I've never said that Foxpro was a huge security risk in web applications. There you have people with annonymous permissions that must first hijack IIS to gain any hope of getting at your tables. That's a lot different than a mapped network drive where the user has fundemental NT permission to read and write into your table. Just by putting a webserver behind a firewall and restricting everything but Port 80 you have 1000 times better security than any VFP multi-user network.

Also a web application can handle hundreds or even thousands of users without saturating network bandwidth. I've used Everest manufacturing very efficiently when there are under 10 purchasing agents involved. But when the numbers start climbing and the BOM gets huge, network bandwidth gets saturated. A 4 million record table that slows down a 10 user network, will bring a 50 or 100 user system to a grinding halt. In web environments this is simply not an issue so a SQL solution isn't as vital for maintaining performance.

You say that MS SQL is clumbsy but yet fail to address the fact that if anyone is in a VFP table you are severely limited in what you can do to manage and maintain tables. On a large network, nothing is more clumsy than kicking all the users out of a system to do what would be considered mundane database maintenance.

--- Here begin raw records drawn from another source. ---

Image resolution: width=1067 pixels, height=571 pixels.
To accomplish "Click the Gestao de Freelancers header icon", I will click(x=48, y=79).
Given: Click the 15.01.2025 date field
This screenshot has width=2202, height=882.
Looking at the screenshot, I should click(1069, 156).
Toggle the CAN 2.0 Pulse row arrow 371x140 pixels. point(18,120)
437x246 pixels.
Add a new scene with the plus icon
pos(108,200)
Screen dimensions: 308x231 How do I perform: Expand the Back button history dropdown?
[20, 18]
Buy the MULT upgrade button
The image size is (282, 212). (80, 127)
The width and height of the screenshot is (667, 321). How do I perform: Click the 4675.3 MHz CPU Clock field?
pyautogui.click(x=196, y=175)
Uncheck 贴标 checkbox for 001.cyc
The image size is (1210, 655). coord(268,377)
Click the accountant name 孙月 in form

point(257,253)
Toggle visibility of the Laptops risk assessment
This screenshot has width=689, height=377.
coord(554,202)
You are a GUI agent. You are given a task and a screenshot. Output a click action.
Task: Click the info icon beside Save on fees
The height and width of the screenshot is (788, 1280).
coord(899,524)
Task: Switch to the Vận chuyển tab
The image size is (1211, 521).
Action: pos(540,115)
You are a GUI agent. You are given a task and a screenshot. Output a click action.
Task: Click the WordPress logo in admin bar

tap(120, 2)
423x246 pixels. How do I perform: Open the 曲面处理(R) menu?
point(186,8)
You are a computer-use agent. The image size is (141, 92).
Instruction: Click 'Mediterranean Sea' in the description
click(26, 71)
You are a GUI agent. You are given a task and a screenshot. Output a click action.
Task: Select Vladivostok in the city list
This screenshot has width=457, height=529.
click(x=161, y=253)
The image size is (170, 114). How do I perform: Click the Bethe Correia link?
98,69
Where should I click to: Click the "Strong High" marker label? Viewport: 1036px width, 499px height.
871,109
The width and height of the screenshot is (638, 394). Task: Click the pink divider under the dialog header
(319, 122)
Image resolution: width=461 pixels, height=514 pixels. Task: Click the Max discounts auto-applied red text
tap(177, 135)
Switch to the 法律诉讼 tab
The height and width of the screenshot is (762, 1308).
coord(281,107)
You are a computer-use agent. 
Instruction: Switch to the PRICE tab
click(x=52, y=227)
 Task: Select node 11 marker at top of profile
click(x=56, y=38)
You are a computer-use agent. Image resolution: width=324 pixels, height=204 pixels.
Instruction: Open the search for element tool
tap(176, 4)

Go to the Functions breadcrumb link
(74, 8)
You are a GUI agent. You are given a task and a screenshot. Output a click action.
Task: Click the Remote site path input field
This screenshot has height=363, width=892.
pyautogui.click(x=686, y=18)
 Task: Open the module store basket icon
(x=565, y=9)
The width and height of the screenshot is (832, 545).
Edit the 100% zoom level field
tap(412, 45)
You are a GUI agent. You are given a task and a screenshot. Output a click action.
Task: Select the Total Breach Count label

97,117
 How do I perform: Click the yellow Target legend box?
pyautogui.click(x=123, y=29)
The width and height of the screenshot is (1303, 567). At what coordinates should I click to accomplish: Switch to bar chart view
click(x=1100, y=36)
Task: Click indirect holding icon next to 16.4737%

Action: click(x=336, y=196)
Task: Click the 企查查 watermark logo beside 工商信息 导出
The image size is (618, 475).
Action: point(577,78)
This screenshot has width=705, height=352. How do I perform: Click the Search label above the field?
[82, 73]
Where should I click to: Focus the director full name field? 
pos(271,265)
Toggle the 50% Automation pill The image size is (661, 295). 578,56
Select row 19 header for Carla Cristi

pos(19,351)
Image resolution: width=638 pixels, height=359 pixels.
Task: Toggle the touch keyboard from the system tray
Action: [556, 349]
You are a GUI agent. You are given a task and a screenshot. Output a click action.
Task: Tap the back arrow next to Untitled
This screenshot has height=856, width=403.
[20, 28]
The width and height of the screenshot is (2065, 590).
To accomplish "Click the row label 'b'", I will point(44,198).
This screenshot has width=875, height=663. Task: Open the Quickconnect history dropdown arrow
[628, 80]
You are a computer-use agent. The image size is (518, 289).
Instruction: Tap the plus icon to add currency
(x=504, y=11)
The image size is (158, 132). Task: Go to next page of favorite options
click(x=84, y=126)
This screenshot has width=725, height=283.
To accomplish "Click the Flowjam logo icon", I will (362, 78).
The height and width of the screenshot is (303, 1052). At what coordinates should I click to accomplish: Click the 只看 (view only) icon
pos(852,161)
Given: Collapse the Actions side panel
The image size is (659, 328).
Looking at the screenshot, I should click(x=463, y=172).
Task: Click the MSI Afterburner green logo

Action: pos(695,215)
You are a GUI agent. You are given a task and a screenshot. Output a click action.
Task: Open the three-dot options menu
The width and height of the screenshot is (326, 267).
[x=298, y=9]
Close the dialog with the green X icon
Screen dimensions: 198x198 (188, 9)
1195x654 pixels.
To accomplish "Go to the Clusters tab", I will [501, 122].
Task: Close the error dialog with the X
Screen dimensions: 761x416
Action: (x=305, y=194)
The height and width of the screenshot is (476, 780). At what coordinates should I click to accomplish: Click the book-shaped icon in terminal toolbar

Also lets not forget that Microsoft includes FREE distributable MSDE with VFP. It's possible to deploy at low cost to the client but offers many of the security and reliability advantages of the full blown MS SQL.

Greg


>>It is much easier to fire a government civilian employee now. The regulations have changed and it is more competitive. Plus, the majority of workers on government installations are actually contracted.
>
>You are aware that the first reported (1994) computer virus (video board virus) was created by a government employee. He wasn't disgruntled - just bored - and too much free time:-)
>
>
>
>>
>>
>>>The government is not the same model as civilian. Civilians can get fired. Cicil Service Unions are notorious! In my estimate - all civil servants are disgruntled! A civilian employee inclined to be un productive and not with the program will usually loose their job before it gets to the point (providing they have the skills) that sabotage occurs.
>>>
>>>Also, cicilians seem to take a personal interest in the well being of their operation. They don't want to loose their jobs.
>>>
>>>I can break any system - regardless of how secure it is. It can be SQL, VFP - or what ever, put me at a console, give the same privlidges the so called possible destructive employee has and I will make that database unuseable in less than 2 minutes.
>>>
>>>
>>>
>>>>Hi Terry,
>>>>
>>>>The number one security risk is not from the outside, but an inside employee. That is where the majority of security breaches occur (unintentional as well as intentional) and that includes corrupting data by disgruntled employees. I saw this first hand working for the government for 7 years managing the network. Of course when you have literally thousands of users on the same network you have to be a LOT more security concious. And that is on the non-secure systems. :o)
>>>>
>>>>Tracy
>>>>
>>>>>I've heard this security argument before regarding some disgruntled employee with super-power user skills sneaking in and messing up data becuase he got fired!
>>>>>
>>>>>I've heard that so many times it makes my brain itch. If it gets you work and it sells SQL - and thats what you need to do - the press on.
>>>>>
>>>>>It has never happened - every time this story floats - it's always in the hypothetical. It's BS, and you should know it:-) It's like the Donkey women in Laredo - everybody talks about her - but no one has seen her!
>>>>>
>>>>>It's "could be myth" to sell over priced - clunky solutions using fear tactics. I guess that's the environment we're in today. Most damage comes from the outside - not in-house. If I were an IT manager, and some consultant sang that song for my little mom and pop - I would laugh him out of the office:-)
>>>>>
>>>>>>>The tool does not build robust applications, the developer does.